— Да, друзей в партии вы себе этим не завоюете, зато какие будут заголовки! Сколько часов в телевизионных программах это вам принесет! И сколько людей проникнется убеждением, что вы разъезжаете на белом коне, сокрушая зло. А в данную минуту, кроме Хинмена, ведь никого подходящего нет. Он всех вытеснил.
— Вы просто спятили. Вам прекрасно известно, что…
— Если вашу кандидатуру выдвинут, вы откажетесь?
— А, идите вы к черту!
Андерсон улыбался радостно и чуть-чуть смущенно.
Тут Морган понял, что повторяет Андерсону его собственные мысли.
— И позвольте дать вам совет: в следующий раз, когда вы отправитесь в такое зловонное местечко, захватите с собой фоторепортера.
— Я уже думал об этом. Но только для подтверждения. А! Вот и она.
Андерсон помахал рукой.
Между столиков торопливо шла высокая стройная девушка с толстой папкой в руках. Она улыбалась, и Морган ее узнал.
— Как раз вовремя,— сказал Хант. Оба встали, и Морган пододвинул стул от другого столика.— Познакомьтесь: Элис Роджерс… Рич Морган.
— По-моему, мы уже встречались, верно?
Элис села и закинула ногу за ногу.
— До последнего времени я работала у Берта Фуллера. Может быть, мы там виделись?
— Вероятно. Берта я давно знаю.
— Нет, вы поглядите на эту пачку!
Андерсон покачал головой в притворном отчаянии.
— Гляжу,— сказал Морган.— И меня сильно тянет напиться, а поэтому я уж лучше пойду.
Андерсон посмотрел на Моргана с ехидной усмешкой.
— А не заказать ли нам еще по маленькой на прощанье?
— Нет, спасибо, с меня довольно. А вам пора браться за работу.
Морган похлопал по папке.
— Спокойной ночи, мистер Морган.
Элис Роджерс держалась с такой независимостью, словно думала, что Морган и правда поверил, будто она приехала сюда из Вашингтона просто как курьер.

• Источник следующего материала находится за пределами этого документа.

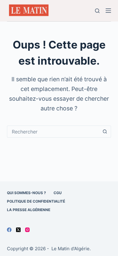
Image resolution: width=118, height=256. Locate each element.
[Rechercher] (97, 10)
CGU (58, 192)
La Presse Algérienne (28, 209)
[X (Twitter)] (18, 229)
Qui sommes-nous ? (26, 192)
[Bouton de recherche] (105, 131)
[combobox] (53, 132)
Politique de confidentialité (36, 201)
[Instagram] (27, 229)
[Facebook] (9, 229)
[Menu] (108, 10)
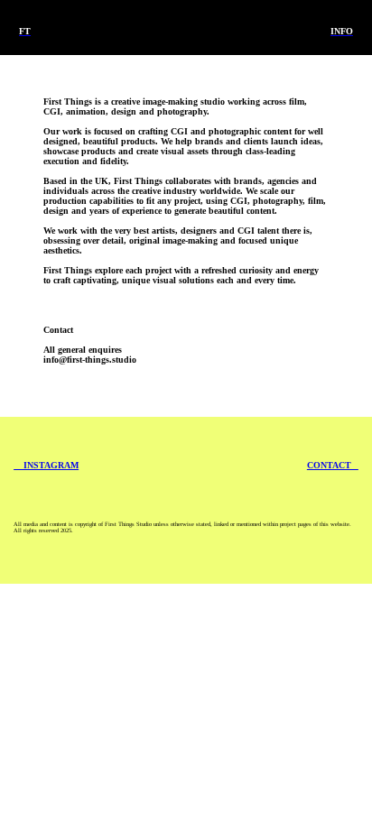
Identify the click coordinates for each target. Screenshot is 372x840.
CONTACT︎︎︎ (332, 465)
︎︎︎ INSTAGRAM (46, 465)
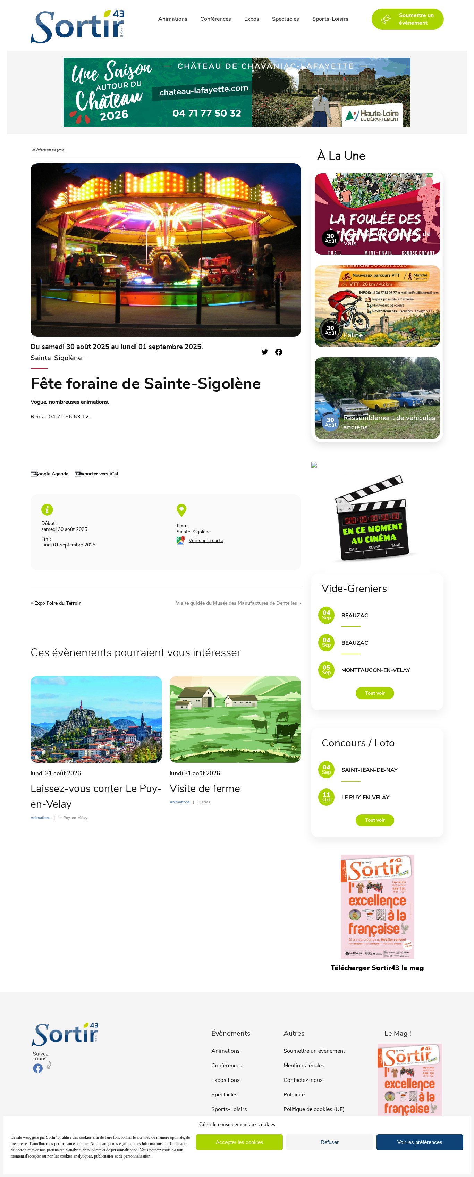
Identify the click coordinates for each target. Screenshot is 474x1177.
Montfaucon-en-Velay (375, 670)
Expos (251, 19)
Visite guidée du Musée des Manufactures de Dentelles (238, 603)
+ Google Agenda (50, 473)
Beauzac (354, 615)
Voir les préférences (419, 1142)
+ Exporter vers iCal (96, 473)
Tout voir (375, 693)
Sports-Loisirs (330, 19)
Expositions (225, 1080)
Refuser (330, 1142)
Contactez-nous (303, 1080)
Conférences (215, 19)
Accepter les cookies (239, 1142)
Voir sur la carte (206, 540)
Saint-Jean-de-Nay (369, 770)
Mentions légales (303, 1065)
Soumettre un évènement (314, 1051)
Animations (172, 19)
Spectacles (285, 19)
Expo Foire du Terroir (56, 603)
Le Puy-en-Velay (365, 797)
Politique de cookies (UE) (314, 1109)
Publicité (294, 1095)
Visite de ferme (205, 789)
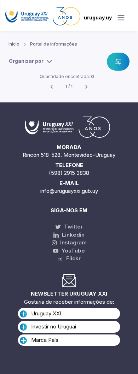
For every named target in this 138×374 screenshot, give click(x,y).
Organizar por (26, 61)
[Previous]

Выходя из ресторана, Морган вдруг позавидовал Ханту, потом рассердился на него за политическое лихачество, потом вспомнил Кэти, и сердце у него забилось сильней. «Вот, значит, как», — подумал он.
Что касается Элис Роджерс, то скоро выяснилось, что она просто светская девица, для которой жалованье — всего лишь карманные деньги, а работа — приятное развлечение (ах, так
К тому же Морган успел убедиться, что человек, способный выступить соискателем самой высокой, самой почетной и самой ответственной должности в стране, готовый поставить свою личную жизнь и все свои надежды в зависимость от непредсказуемого решения миллионов людей, которых он не знает и никогда не видел,— такой человек, как правило, не ищет глубокой и подлинной близости с женщинами (или женщиной) . Он слишком отчужден для этого. Он не способен увидеть в женщине, даже в собственной жене, сложную человеческую личность, с индивидуальными мечтами, стремлениями и потребностями. Людей он вообще не замечает. Пусть, по общепринятым нормам, он порядочен, добр, человечен, но он должен полностью подчинить себя своей миссии, своему стремлению занять то место, которое, как он убежден в глубине души, предназначено для него, а потому любые личные, к чему-либо обязывающие отношения ему противопоказаны. И веря в свою избранность, разве может он признать, что и у других людей есть нужды, равные его собственным, что и они способны на свершения, мысль о которых озаряет его собственные дни? Подобно художнику, который ценит только собственное искусство, политик, осознавший свое призвание, не видит ничего, кроме намеченной цели.
И еще одно. В тот вечер за ужином, после поездки в Согес-Два, Морган спросил у Андерсона его мнение, почему человек с таким будущим, как Хинмен, не порвал с «Агро-Упаковщиками» столь решительно, что никто уже не мог бы проследить его связь с ними? Почему он вообще принял участие в этом сомнительном предприятии? Почему человек, задумавший стать президентом, не позаботился убрать со своей дороги такой ничтожный камешек преткновения?